JAKARTA, KOMPAS.com - Dua anggota Advokat Cinta Tanah Air (ACTA), Herdiansyah dan Ali Hakim Lubis, menggugat Peraturan Pemerintah Pengganti Undang-Undang Nomor 2 Tahun 2017 tentang Organisasi Kemasyarakatan (Perppu Ormas).
Keduanya beralasan, berlakunya Perrpu Ormas berpotensi merugikan hak konstitusionalnya.
Hendarsam, salah satu kuasa hukum pemohon uji materi mengatakan bahwa secara formil penerbitan Perppu Ormas telah menyalahi prosedur.
Kesadaran terjadi lantaran tidak ada keadaan genting dan mendesak yang menjadi salah satu alasan penerbitan Perppu sebagaimana diatur dalam Pasal 22 UUD 1945.
"Tidak adanya keadaan darurat atau keadaan genting ini merupakan tindakan sewenang-wenang pemerintah," kata Hendarsam dalam sidang perdana uji materi yang digelar di Mahkamah Konstitusi (MK), Rabu (23/8/2017).
Hendarsam mengatakan, penerbitan Perppu Ormas membatasi hak warga negara untuk berserikat dan berkumpul. Hal ini merugikan hak konstitusional pemohon.

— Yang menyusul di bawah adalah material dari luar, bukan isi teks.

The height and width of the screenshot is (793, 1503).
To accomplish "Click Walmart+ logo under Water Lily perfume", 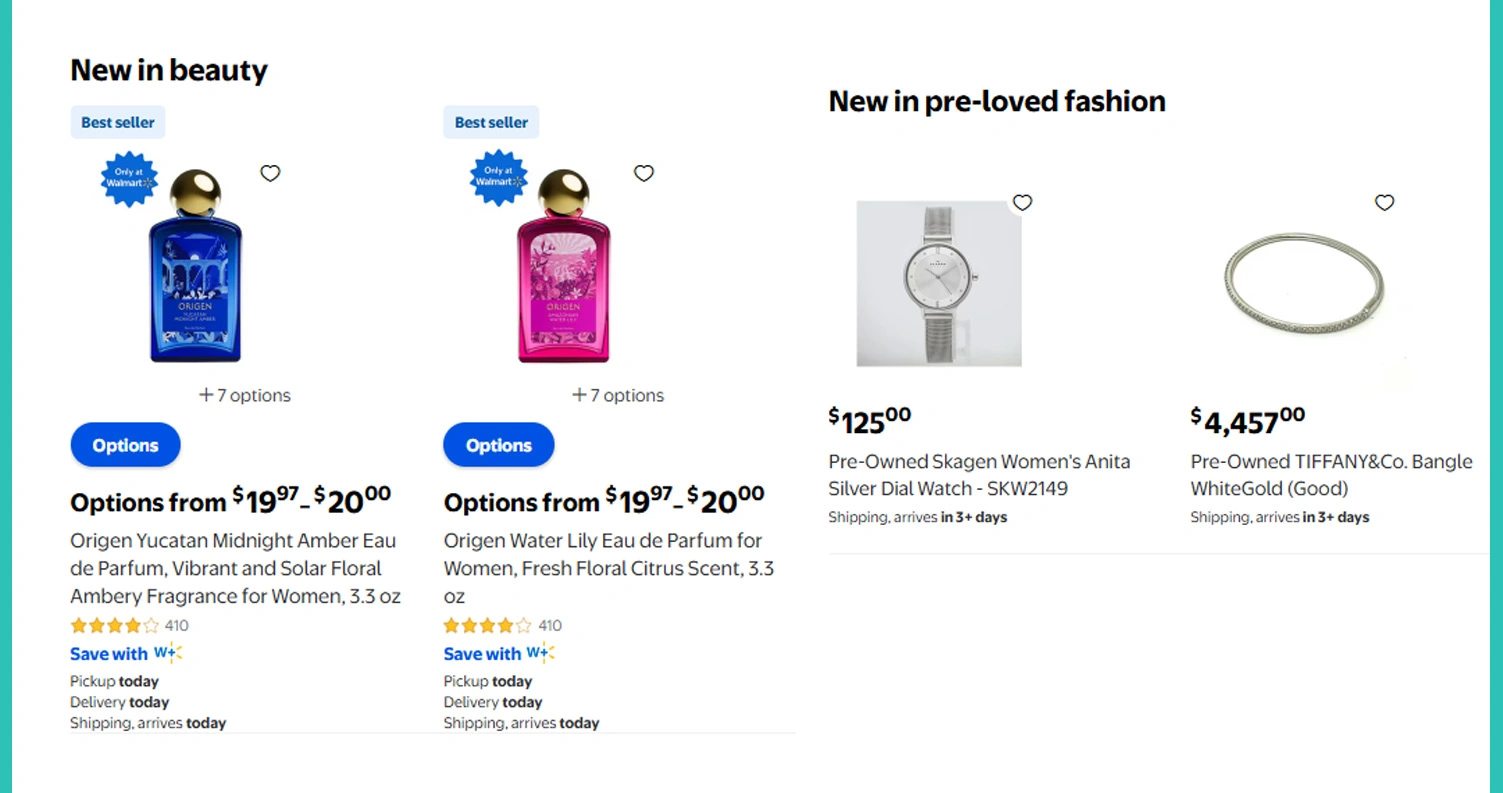I will [540, 653].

(Baca: Dalam Rekomendasi Rakernas, PAN Minta DPR Kaji Ulang Perppu Ormas)
Hendarsam meminta agar MK mencabut berlakunya Perppu Ormas, sebab bertentangan dengan Pasal 28 E UUD 1945.
"Menyatakan Perppu ormas bertentangan dengan UUD 1945. Menyatakan Perppu Ormas dihapus serta tidak mempunyai kekuatan hukum mengikat," kata dia.

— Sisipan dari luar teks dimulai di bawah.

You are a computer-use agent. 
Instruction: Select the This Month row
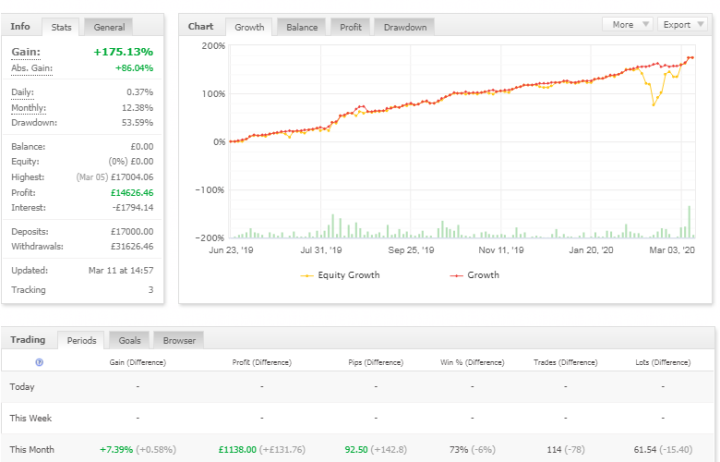32,450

Menanggapi permohonan tersebut, Ketua MK Arief Hidayat meminta pemohon lebih memperjelas perihal kerugian konstitusional pemohon.
Selain itu, ia juga meminta pemohon mempertegas permohonan yang diajukan tersebut adalah menguji berlakunya Perppu Ormas (uji formil) atau sejumlah ketentuan dalam Perppu Ormas (uji materiil).

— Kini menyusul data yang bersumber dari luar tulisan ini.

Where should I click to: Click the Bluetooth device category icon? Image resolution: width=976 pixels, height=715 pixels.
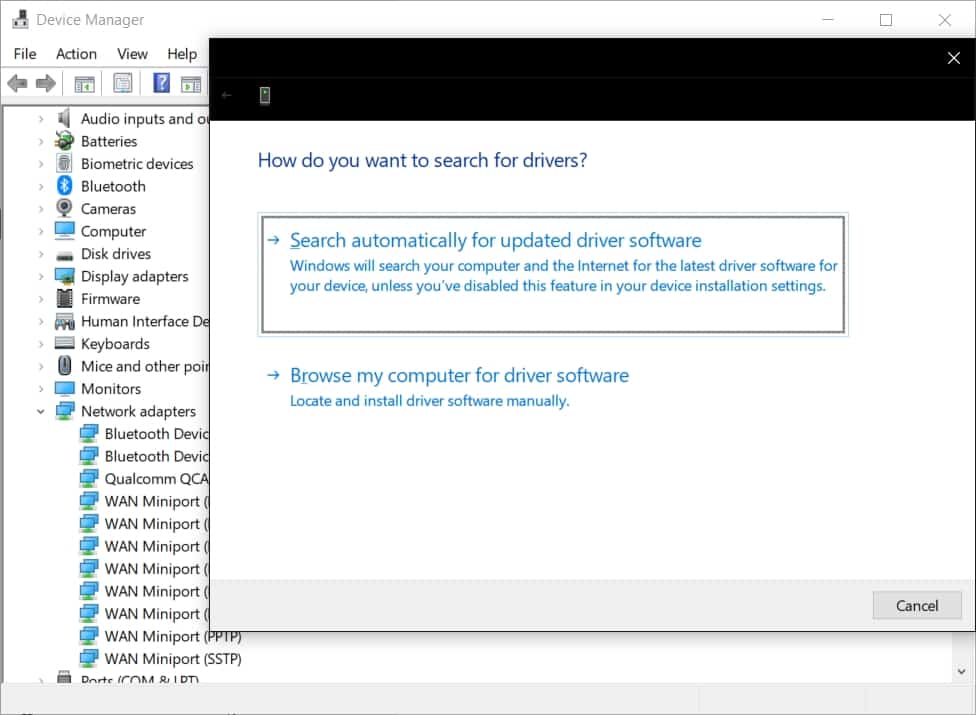pyautogui.click(x=65, y=186)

(Baca: Gedung Baru dan Apartemen DPR, Jadi Alat Barter Perppu Ormas?)
"Kalau pengujian formil bisa saja mengatakan bahwa seluruh undangang-undang Perppu ini bertentangankarena proses pembentukannya tidak sesuai dengan undang-undang dan tata cara pembentukan Perpu," kata Arief.
Ditemui usai persidangan, Herdiansyah menilai, berlakunya Perppu Ormas mengancam organisasi-organisasi yang ada, termasuk ACTA.
"Kita kan enggak tahu suatu saat (bisa saja) ACTA dibubarin, karena dianggap (bertentangan dengan Pancasila), ini tanpa pengadilan tanpa pembelaan," kata Herdiansyah.